## What you will do
Edit the lines starting at the one containing "You are a computer-use agent. Screen" and ending at the one containing "click(x=696, y=139)", replacing "reload" with "refresh" and leaving everything else unchanged.

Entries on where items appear
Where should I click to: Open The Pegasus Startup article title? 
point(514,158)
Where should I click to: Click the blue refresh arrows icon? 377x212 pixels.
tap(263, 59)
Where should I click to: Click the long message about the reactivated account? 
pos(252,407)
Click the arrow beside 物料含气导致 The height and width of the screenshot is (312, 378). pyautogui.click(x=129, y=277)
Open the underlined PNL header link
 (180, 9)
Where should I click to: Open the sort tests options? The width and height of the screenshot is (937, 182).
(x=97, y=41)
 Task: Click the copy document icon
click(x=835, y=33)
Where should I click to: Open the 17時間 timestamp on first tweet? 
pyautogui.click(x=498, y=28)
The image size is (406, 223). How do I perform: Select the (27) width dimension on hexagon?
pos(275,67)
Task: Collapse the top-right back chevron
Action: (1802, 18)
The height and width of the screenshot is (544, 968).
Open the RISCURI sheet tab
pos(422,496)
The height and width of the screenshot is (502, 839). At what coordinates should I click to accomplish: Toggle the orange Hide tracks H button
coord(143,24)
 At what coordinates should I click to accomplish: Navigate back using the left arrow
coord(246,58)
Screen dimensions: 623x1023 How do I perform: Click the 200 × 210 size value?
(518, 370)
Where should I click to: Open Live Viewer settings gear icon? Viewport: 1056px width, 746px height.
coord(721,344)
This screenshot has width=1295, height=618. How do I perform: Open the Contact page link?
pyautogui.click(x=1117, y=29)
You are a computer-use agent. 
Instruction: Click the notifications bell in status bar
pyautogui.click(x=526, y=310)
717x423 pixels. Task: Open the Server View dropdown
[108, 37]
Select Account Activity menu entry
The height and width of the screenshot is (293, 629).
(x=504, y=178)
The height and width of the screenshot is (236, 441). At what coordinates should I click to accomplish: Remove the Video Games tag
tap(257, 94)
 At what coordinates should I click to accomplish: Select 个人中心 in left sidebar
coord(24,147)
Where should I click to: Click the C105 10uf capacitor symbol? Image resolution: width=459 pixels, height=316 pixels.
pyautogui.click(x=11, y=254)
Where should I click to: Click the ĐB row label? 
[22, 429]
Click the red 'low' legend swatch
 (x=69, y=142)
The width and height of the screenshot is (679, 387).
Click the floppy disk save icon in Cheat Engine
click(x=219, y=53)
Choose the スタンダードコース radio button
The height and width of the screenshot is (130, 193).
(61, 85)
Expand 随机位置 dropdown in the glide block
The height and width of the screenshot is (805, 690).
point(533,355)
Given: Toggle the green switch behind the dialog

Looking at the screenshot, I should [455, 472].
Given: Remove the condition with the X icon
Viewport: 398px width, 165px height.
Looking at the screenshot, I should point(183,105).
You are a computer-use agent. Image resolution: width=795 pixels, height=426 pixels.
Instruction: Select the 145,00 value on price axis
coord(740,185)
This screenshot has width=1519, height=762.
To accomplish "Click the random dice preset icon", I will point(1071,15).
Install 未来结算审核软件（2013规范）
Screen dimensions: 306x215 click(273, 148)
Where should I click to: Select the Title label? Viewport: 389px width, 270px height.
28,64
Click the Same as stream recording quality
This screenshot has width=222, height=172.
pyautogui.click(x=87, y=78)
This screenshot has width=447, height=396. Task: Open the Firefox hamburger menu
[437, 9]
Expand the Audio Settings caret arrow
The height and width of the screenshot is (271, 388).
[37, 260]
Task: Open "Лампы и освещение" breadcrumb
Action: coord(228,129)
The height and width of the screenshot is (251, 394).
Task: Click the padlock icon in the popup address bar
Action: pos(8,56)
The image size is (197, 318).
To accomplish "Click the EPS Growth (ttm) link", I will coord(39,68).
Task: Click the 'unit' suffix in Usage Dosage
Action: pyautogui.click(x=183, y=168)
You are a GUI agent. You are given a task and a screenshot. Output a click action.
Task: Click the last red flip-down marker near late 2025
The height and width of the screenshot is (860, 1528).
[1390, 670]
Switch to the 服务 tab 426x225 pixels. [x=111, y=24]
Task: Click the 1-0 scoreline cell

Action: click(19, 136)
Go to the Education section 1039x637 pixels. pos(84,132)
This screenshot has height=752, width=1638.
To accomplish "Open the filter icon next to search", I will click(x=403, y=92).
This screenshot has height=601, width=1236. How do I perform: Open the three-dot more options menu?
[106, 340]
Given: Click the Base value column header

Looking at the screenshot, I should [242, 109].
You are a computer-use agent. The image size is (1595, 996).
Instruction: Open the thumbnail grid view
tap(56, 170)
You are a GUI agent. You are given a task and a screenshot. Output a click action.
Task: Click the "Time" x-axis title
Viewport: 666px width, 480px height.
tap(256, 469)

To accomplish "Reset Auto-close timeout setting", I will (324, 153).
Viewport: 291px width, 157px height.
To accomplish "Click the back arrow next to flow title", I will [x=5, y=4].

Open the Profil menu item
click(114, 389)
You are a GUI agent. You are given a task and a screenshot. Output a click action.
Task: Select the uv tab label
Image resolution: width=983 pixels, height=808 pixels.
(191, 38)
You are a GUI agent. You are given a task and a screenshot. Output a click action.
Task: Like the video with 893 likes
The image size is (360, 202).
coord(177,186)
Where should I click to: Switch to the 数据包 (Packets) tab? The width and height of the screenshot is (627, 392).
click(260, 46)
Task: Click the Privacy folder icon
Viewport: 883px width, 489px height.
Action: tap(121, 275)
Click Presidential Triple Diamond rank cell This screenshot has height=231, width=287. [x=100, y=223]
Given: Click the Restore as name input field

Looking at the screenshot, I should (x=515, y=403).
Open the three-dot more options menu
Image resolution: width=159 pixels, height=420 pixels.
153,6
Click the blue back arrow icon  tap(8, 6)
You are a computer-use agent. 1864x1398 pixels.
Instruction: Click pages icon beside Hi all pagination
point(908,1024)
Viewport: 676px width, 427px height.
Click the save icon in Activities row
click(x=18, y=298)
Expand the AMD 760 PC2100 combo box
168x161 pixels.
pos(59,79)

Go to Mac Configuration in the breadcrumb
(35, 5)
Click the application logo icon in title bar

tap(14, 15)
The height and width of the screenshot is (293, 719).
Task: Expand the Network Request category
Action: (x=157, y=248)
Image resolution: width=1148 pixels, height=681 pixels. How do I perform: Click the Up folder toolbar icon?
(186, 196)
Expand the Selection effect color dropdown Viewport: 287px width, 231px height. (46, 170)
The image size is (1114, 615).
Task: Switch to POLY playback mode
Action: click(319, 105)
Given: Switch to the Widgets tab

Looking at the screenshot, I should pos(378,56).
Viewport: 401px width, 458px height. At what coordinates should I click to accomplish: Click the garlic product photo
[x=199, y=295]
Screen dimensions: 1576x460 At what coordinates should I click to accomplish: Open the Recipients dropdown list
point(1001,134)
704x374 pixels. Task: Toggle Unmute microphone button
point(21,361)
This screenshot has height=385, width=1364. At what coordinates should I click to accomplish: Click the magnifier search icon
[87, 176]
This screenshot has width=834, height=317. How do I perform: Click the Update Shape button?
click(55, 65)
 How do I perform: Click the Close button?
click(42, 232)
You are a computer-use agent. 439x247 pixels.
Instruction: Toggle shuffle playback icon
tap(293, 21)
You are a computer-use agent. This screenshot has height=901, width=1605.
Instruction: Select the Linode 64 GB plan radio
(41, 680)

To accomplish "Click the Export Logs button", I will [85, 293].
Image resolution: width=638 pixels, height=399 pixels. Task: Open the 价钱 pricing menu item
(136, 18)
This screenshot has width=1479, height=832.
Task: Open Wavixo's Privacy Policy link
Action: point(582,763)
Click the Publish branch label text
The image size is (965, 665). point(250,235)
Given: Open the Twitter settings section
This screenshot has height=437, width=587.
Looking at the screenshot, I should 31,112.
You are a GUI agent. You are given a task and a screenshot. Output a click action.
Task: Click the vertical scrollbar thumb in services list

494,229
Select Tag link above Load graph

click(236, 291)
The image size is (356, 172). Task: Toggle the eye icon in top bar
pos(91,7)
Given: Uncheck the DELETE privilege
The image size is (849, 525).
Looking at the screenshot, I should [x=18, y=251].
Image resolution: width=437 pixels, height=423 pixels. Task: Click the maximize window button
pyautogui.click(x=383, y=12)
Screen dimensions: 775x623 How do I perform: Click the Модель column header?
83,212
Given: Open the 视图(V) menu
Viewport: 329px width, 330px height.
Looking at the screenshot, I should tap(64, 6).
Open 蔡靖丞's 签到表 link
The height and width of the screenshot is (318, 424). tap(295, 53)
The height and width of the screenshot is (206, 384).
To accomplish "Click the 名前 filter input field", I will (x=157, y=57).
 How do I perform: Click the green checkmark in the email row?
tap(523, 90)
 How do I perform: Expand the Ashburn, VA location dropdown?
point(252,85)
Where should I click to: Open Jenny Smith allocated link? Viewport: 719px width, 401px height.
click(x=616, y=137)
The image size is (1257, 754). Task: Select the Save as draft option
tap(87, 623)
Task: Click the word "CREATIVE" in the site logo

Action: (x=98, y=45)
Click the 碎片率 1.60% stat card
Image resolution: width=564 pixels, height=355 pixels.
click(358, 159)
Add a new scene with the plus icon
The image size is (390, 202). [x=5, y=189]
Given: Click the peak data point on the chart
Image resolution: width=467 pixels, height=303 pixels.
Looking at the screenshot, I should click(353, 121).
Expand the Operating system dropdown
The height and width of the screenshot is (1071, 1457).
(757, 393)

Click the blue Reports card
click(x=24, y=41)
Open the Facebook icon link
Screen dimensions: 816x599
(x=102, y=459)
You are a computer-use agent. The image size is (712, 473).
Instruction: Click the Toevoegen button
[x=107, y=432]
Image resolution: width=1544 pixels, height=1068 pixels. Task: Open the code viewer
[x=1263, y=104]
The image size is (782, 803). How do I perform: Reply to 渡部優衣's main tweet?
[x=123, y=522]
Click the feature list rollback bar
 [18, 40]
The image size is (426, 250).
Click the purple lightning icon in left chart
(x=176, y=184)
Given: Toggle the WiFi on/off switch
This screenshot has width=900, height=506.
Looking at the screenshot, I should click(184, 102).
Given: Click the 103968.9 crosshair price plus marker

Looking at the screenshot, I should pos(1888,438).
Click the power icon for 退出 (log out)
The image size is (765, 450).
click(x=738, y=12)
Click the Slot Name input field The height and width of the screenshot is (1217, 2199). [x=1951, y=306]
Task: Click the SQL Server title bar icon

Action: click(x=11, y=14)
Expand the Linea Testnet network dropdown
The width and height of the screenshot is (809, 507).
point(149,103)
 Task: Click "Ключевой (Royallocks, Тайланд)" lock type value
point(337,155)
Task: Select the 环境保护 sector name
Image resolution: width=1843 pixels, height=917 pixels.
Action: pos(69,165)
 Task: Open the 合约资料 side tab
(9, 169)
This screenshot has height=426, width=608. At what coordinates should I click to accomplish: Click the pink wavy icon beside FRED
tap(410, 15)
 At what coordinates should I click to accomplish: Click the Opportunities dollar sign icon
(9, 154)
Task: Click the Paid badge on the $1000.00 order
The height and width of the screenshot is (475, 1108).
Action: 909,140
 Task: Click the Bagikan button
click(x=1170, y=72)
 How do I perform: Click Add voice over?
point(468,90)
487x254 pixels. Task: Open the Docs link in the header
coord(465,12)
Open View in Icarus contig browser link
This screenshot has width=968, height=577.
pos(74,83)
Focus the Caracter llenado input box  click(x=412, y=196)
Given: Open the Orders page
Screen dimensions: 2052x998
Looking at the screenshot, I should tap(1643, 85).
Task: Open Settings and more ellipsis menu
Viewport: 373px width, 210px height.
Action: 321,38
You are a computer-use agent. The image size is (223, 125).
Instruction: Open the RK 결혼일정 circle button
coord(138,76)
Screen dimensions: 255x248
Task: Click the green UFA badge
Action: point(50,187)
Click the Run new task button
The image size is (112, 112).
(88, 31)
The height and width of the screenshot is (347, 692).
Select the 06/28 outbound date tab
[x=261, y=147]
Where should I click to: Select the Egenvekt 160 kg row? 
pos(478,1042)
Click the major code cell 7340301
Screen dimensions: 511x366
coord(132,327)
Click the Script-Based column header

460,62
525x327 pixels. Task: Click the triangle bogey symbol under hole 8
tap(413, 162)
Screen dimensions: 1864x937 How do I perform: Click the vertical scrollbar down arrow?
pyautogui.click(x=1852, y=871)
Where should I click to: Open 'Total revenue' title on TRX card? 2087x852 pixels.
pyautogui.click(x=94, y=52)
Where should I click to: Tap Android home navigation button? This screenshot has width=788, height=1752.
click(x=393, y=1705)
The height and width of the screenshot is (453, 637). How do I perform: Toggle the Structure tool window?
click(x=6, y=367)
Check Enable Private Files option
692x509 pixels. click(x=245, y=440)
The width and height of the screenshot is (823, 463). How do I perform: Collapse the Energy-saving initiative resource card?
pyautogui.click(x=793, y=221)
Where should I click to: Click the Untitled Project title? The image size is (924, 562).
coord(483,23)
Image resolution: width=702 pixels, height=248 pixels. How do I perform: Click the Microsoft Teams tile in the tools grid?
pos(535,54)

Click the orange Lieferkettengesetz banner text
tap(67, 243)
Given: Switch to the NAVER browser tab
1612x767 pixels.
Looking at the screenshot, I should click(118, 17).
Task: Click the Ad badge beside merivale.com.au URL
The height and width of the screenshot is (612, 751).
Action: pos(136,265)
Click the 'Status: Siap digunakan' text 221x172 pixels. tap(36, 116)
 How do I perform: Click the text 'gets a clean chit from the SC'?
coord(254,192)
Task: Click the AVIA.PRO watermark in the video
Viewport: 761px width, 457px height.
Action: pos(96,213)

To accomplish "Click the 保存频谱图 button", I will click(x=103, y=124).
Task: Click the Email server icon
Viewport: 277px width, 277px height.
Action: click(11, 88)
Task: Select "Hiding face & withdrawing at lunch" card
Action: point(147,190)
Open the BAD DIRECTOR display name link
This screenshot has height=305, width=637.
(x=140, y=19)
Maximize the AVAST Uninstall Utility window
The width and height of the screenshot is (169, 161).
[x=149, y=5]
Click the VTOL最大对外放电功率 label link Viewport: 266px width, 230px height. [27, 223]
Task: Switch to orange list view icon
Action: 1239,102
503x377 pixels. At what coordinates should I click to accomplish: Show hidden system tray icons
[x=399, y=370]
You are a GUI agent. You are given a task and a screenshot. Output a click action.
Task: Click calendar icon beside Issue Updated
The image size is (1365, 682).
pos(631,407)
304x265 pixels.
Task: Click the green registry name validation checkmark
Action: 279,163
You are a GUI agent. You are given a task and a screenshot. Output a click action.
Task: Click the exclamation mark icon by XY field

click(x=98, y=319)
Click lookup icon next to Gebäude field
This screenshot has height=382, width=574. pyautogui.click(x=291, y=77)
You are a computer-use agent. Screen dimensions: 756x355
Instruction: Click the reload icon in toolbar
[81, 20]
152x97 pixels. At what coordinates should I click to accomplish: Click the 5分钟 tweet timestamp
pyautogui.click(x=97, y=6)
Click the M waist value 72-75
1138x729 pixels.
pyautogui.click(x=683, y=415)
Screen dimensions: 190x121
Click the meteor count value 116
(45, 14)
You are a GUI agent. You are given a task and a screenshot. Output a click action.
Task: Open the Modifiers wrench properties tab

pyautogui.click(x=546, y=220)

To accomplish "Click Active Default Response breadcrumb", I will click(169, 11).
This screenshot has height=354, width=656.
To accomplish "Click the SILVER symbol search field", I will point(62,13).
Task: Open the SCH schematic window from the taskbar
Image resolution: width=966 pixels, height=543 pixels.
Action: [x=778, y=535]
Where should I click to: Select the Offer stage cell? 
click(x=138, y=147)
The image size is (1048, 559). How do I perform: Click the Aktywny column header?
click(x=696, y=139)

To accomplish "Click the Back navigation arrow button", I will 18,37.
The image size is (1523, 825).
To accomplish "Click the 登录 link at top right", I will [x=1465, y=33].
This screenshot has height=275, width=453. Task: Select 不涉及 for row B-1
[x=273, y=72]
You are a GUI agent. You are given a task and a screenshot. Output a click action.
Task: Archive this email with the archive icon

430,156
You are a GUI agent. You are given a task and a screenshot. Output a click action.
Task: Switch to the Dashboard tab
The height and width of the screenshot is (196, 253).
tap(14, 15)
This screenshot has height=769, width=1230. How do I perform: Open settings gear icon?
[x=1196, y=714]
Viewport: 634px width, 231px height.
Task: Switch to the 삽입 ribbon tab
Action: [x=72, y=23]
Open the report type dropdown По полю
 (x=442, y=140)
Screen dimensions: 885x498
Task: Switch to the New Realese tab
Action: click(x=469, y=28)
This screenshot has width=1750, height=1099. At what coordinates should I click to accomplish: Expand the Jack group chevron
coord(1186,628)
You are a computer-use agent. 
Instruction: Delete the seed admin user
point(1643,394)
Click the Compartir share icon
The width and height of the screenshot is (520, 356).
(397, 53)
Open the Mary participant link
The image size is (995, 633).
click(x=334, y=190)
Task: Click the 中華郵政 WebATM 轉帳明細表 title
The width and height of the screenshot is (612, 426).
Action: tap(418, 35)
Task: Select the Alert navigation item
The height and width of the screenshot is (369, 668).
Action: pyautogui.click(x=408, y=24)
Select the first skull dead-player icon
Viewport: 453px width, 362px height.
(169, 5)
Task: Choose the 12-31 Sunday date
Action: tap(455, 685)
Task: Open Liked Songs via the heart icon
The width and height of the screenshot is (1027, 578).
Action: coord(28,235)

## Exercise answer
You are a computer-use agent. Screen dimensions: 756x355
Instruction: Click the refresh icon in toolbar
[81, 20]
152x97 pixels. At what coordinates should I click to accomplish: Click the 5分钟 tweet timestamp
pyautogui.click(x=97, y=6)
Click the M waist value 72-75
1138x729 pixels.
pyautogui.click(x=683, y=415)
Screen dimensions: 190x121
Click the meteor count value 116
(45, 14)
You are a GUI agent. You are given a task and a screenshot. Output a click action.
Task: Open the Modifiers wrench properties tab

pyautogui.click(x=546, y=220)

To accomplish "Click Active Default Response breadcrumb", I will click(169, 11).
This screenshot has height=354, width=656.
To accomplish "Click the SILVER symbol search field", I will point(62,13).
Task: Open the SCH schematic window from the taskbar
Image resolution: width=966 pixels, height=543 pixels.
Action: [x=778, y=535]
Where should I click to: Select the Offer stage cell? 
click(x=138, y=147)
The image size is (1048, 559). How do I perform: Click the Aktywny column header?
click(x=696, y=139)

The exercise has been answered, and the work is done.